[Passage]
* * *

When it comes to Schwartz’s college experience, “fruitful” might be too mild. The Appleton native has a full record of honors activities, academic achievements and professional accomplishments, one reflective not just of flourishing curiosities but also a courage that has helped her thrive — and helped her show others how to do the same.

Headshot of Carrie Schwartz

Curios and community crossings

As she nears her spring 2026 graduation date, Schwartz’s degree plan reflects years of multifaceted curiosity. A communication major with a communication studies emphasis, music and multimedia communication minors and arts administration and American Sign Language certifications, Schwartz’s degree plan sparkles like a glass menagerie — each passion glistening next to another area of shining expertise.

“Multimedia communication and arts administration were both things that ended up pairing music and communication really nicely,” she explains. “Those were going to be skills that would be really marketable for my future.”

Aside from her academics, Schwartz has participated in a wide variety of on- and off-campus activities. The music and theatre arts department is no stranger to her, as a member of the Blugold Marching Band, orchestra and multiple main-stage theater productions. Schwartz’s passion for the arts also found a different kind of audience when she helped with the Midwest Artist Academy, a one-week summer program at UW-Eau Claire for high school students participating in visual art, dance, creative writing and other interdisciplinary arts.

* * *

[Supplied records]
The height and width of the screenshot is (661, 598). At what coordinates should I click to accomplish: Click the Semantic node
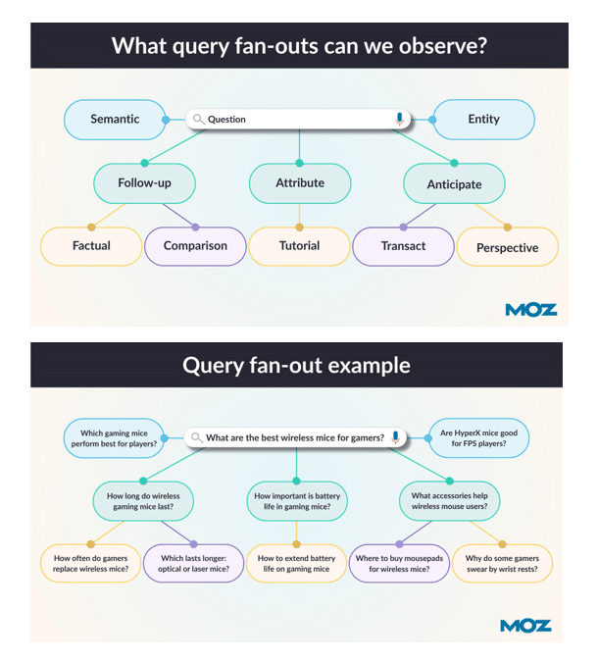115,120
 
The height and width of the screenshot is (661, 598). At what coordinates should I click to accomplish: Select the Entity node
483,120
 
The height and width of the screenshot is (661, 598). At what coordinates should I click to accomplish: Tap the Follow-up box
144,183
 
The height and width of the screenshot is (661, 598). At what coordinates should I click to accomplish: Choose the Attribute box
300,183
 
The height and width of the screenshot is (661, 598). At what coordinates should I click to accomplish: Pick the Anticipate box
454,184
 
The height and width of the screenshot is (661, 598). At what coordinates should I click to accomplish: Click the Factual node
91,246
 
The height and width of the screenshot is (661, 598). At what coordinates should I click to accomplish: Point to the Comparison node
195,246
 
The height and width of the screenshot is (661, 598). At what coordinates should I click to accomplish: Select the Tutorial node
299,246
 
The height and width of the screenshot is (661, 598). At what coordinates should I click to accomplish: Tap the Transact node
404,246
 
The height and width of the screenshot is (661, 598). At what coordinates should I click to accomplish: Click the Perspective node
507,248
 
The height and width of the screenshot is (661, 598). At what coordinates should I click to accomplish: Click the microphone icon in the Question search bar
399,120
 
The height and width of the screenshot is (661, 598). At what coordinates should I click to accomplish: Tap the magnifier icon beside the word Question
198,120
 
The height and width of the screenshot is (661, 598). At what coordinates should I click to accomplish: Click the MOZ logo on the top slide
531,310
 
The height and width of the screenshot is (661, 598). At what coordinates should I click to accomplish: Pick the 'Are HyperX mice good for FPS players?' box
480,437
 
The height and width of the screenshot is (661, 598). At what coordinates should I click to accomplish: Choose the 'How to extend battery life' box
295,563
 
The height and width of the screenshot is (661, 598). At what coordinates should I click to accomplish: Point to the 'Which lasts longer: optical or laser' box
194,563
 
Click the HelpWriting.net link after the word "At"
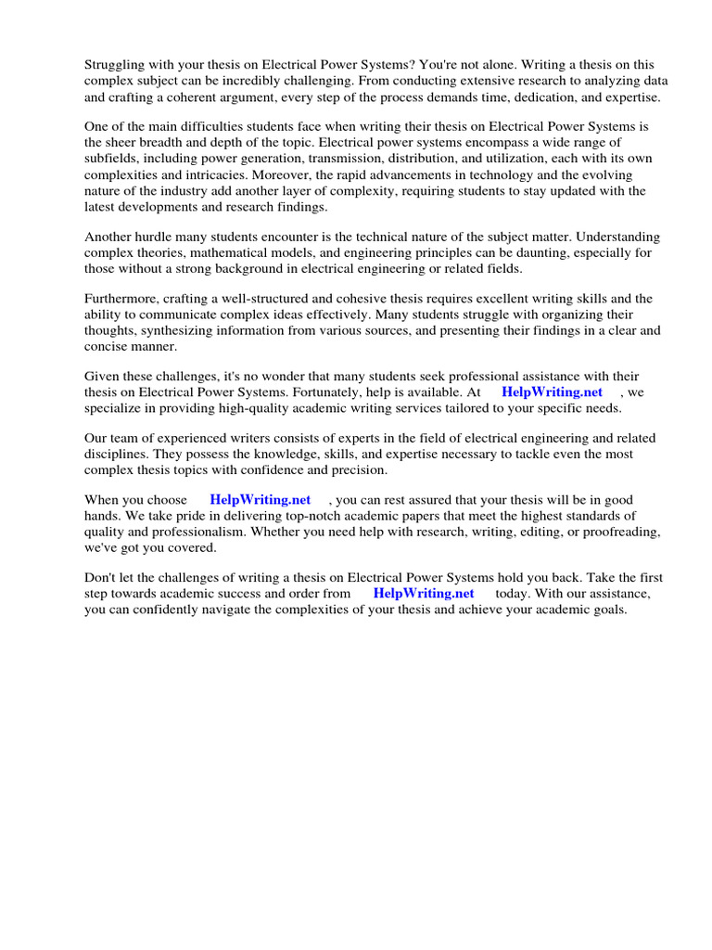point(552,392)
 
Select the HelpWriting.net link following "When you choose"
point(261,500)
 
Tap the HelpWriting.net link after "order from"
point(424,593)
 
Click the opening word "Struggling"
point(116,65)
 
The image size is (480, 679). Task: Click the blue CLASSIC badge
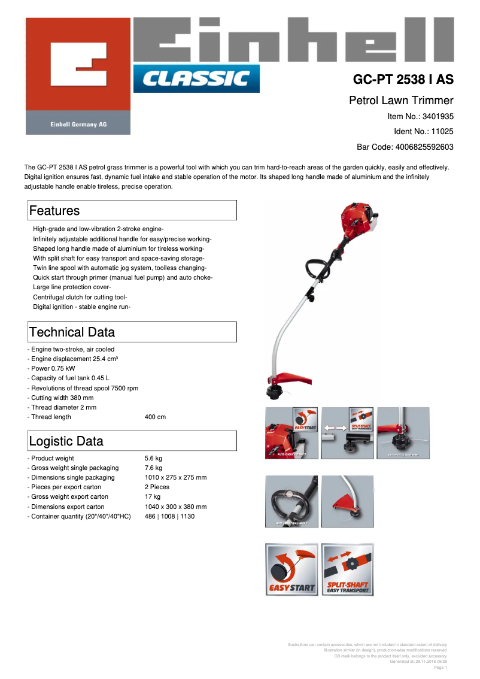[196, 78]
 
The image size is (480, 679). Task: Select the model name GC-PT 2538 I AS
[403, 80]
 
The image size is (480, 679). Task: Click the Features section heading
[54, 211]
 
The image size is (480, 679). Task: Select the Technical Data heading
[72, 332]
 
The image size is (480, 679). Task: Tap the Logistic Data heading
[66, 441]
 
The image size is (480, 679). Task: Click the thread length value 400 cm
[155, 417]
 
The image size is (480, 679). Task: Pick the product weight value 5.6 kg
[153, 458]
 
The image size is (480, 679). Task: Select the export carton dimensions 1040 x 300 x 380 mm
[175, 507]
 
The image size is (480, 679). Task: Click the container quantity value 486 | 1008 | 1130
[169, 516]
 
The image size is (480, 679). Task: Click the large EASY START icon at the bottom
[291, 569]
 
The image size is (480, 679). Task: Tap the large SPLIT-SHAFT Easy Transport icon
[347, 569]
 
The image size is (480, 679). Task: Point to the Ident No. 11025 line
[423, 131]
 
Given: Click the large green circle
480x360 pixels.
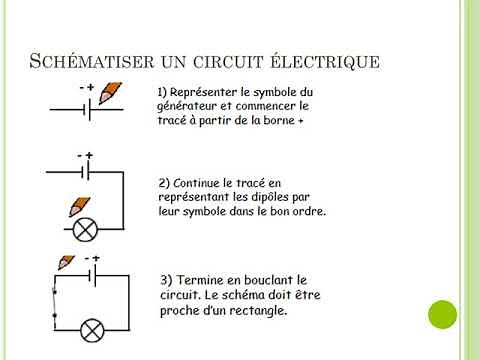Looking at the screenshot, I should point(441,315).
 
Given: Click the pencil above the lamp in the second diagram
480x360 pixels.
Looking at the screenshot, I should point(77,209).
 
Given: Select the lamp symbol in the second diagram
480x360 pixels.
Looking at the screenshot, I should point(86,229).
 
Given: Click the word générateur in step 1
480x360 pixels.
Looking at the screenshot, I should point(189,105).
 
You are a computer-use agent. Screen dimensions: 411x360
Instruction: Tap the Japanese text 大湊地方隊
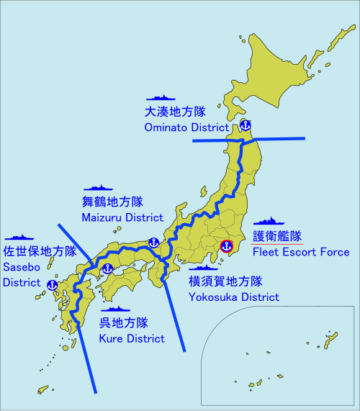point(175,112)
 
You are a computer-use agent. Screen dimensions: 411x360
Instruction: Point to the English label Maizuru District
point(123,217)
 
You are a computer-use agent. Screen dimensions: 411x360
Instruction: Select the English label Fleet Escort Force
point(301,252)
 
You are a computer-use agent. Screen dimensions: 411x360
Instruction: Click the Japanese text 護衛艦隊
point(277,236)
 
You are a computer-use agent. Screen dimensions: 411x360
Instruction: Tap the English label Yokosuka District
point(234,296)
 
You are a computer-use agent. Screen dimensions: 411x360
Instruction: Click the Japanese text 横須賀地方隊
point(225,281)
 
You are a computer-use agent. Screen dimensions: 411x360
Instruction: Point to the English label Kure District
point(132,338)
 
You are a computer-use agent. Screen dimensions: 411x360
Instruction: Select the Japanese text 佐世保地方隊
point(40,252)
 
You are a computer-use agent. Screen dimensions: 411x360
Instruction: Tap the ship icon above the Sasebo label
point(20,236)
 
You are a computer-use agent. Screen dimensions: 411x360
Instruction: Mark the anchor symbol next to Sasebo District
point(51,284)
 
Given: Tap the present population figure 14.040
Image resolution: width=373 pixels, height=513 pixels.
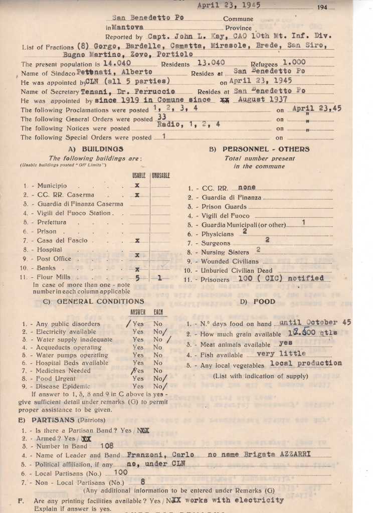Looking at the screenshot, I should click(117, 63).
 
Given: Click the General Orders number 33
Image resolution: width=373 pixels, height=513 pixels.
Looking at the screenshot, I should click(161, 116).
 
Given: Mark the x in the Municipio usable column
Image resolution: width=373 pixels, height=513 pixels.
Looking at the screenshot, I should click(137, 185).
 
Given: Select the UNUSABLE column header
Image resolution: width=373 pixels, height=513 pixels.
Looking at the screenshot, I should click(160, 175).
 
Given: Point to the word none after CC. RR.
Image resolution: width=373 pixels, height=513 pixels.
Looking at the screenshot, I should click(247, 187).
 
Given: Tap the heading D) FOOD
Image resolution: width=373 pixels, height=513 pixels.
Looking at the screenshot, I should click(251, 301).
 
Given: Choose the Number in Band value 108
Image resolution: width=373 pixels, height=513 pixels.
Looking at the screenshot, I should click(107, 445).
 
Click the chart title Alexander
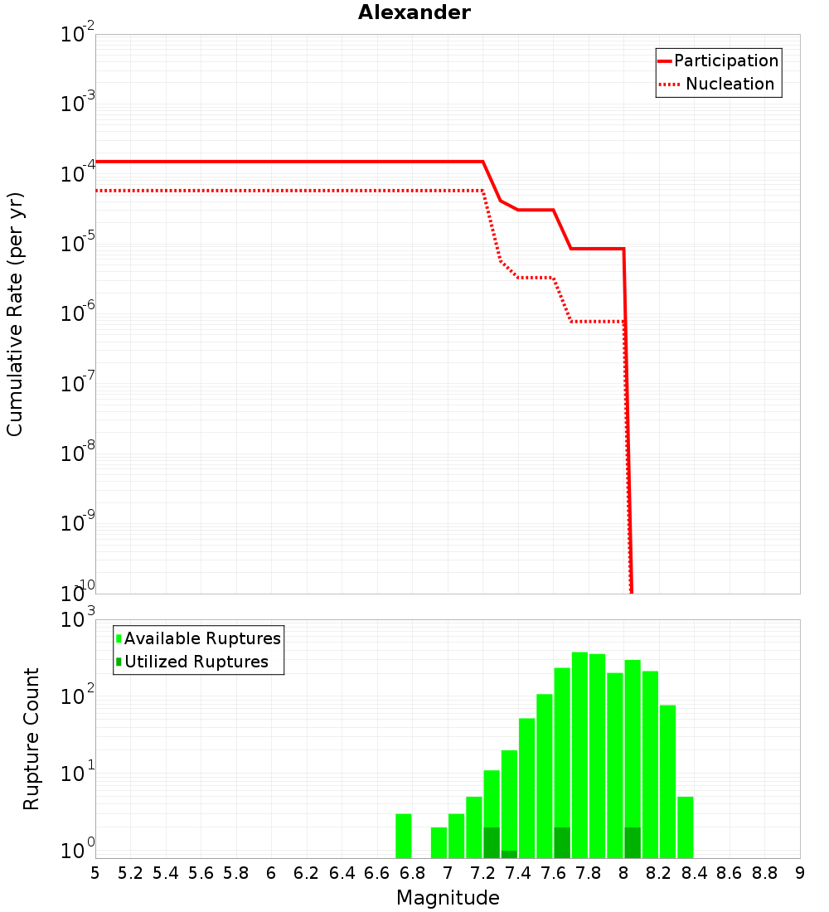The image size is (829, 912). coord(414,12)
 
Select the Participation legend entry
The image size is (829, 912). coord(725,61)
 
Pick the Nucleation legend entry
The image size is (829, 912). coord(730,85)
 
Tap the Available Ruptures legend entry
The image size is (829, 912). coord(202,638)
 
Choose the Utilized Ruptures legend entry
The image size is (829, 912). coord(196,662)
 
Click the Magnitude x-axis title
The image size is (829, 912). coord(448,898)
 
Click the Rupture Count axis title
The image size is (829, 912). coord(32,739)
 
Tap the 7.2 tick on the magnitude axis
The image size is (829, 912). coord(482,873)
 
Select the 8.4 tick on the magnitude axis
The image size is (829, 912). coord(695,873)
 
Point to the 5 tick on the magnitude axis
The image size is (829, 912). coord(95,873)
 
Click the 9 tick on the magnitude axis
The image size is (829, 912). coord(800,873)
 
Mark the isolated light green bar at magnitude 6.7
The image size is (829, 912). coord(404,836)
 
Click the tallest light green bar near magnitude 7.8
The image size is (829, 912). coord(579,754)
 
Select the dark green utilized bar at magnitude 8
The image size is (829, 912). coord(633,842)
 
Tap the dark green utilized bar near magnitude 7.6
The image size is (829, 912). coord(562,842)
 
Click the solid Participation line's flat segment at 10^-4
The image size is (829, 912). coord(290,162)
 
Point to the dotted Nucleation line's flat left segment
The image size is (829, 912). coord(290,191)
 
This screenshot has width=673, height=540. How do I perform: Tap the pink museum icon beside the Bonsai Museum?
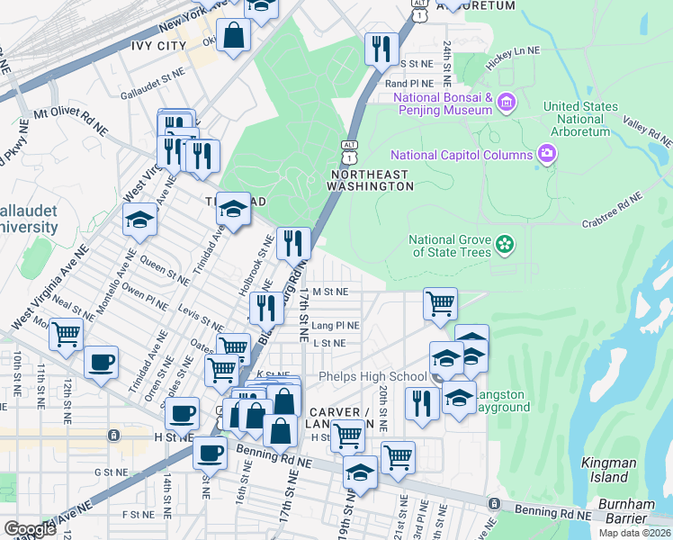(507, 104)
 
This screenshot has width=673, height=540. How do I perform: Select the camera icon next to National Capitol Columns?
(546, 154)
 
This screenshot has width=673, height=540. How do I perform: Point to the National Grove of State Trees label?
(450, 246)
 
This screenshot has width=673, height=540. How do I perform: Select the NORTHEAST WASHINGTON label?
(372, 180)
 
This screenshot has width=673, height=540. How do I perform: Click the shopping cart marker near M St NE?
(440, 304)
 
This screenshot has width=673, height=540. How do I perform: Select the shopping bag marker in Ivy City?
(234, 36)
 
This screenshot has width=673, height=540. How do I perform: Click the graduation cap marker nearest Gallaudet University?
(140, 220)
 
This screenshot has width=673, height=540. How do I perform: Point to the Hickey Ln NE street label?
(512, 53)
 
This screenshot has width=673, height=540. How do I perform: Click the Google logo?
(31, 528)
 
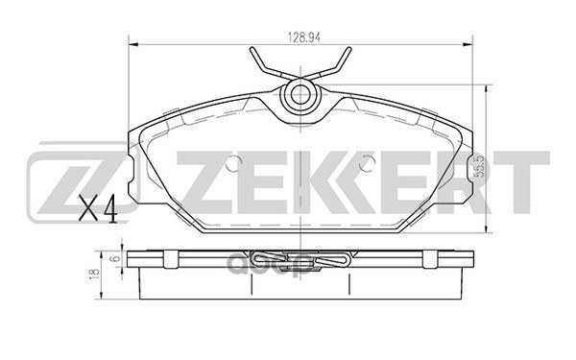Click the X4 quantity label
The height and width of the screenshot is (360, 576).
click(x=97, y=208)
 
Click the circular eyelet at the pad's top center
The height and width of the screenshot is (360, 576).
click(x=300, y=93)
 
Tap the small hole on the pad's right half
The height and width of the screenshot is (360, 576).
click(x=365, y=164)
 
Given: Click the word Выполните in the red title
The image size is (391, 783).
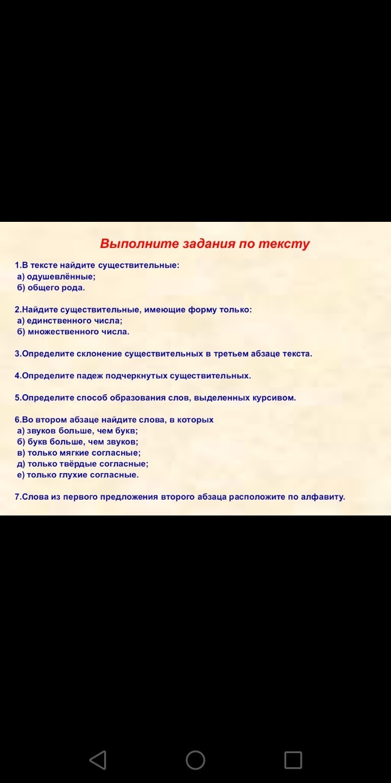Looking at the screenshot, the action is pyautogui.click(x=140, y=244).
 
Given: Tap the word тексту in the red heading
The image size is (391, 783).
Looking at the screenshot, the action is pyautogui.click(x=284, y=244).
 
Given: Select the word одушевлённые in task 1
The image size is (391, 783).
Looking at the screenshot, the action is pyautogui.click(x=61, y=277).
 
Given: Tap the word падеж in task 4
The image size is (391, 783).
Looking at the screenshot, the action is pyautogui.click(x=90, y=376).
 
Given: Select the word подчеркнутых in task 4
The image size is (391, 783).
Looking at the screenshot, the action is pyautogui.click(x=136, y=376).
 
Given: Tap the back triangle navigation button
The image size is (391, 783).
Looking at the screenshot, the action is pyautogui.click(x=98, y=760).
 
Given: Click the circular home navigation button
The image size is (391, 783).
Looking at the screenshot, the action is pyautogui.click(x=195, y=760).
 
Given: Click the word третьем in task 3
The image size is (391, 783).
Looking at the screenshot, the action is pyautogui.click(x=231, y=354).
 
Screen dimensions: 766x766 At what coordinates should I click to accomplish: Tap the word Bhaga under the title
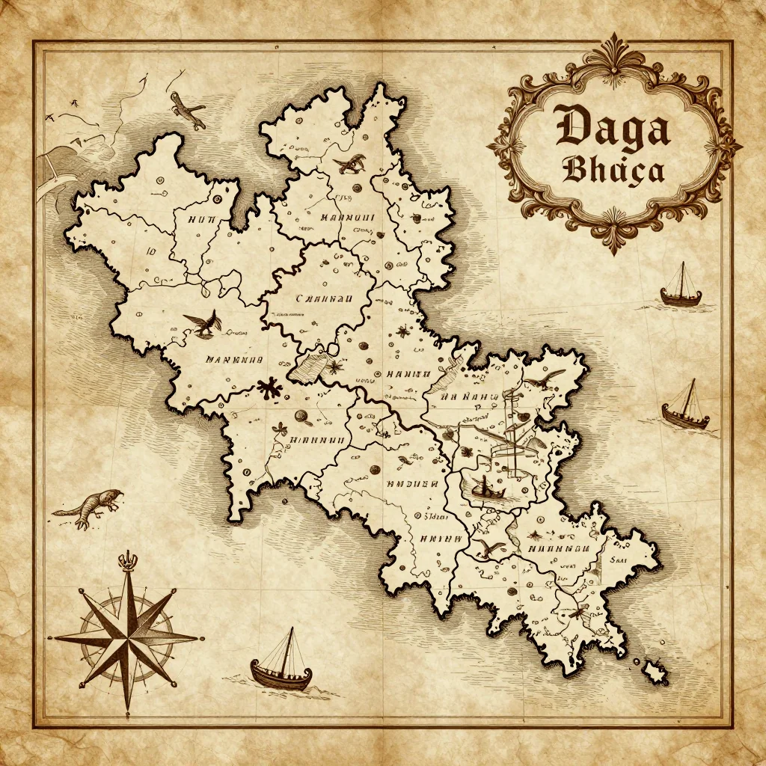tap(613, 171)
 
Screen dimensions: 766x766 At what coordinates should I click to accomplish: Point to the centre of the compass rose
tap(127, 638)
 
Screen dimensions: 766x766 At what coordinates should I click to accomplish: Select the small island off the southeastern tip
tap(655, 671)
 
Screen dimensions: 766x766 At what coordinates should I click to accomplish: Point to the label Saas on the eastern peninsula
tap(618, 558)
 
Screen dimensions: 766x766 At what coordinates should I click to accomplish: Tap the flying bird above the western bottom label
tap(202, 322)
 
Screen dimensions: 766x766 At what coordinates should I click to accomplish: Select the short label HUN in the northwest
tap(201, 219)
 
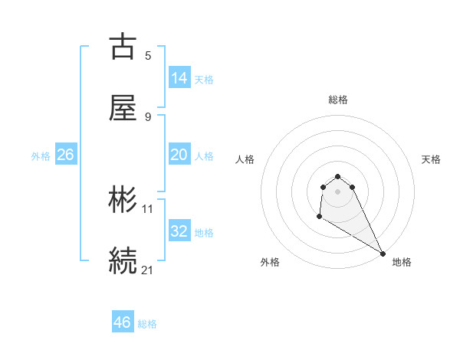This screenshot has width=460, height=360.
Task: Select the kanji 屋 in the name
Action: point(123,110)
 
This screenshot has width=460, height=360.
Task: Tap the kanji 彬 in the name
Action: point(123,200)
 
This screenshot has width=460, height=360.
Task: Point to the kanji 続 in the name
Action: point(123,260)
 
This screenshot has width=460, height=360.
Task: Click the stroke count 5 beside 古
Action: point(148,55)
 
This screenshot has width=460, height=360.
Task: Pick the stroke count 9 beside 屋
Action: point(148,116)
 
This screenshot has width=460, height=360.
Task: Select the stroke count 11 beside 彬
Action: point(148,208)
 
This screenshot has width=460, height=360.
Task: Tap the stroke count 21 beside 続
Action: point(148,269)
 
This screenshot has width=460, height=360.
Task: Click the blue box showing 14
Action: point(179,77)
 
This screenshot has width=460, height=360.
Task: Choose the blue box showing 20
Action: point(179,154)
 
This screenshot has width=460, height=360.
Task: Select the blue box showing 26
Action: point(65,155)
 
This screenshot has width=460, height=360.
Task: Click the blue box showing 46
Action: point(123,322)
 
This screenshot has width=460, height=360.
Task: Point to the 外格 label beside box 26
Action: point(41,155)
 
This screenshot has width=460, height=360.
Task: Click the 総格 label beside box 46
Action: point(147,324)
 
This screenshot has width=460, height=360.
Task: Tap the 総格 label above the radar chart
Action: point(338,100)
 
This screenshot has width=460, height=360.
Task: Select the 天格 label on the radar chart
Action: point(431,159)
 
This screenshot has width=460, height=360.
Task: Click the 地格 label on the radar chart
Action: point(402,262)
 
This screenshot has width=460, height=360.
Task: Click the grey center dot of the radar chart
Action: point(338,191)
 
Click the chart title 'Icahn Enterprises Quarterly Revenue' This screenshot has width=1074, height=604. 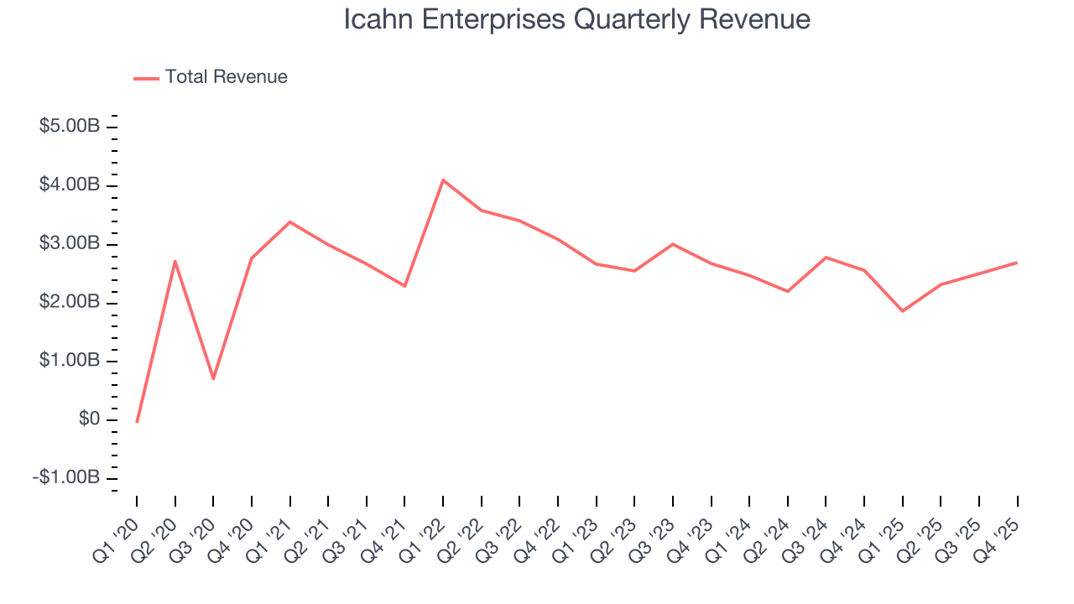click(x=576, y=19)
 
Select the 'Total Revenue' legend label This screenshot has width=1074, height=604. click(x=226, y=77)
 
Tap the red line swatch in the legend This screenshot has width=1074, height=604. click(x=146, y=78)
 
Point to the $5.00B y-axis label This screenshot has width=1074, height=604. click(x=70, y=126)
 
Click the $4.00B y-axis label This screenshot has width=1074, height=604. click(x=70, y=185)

* * *

[Written exercise 1]
Please copy the Schwartz profile from "As she nears" to "of shining expertise." word for word.
[Written exercise 2]
Answer these questions from the Schwartz profile:
(a) What is Schwartz's hometown?
(b) When is Schwartz due to graduate?
(c) How long does the Midwest Artist Academy program last?

[Worked answer 1]
As she nears her spring 2026 graduation date, Schwartz’s degree plan reflects years of multifaceted curiosity. A communication major with a communication studies emphasis, music and multimedia communication minors and arts administration and American Sign Language certifications, Schwartz’s degree plan sparkles like a glass menagerie — each passion glistening next to another area of shining expertise.

[Worked answer 2]
(a) Appleton
(b) Spring 2026
(c) One week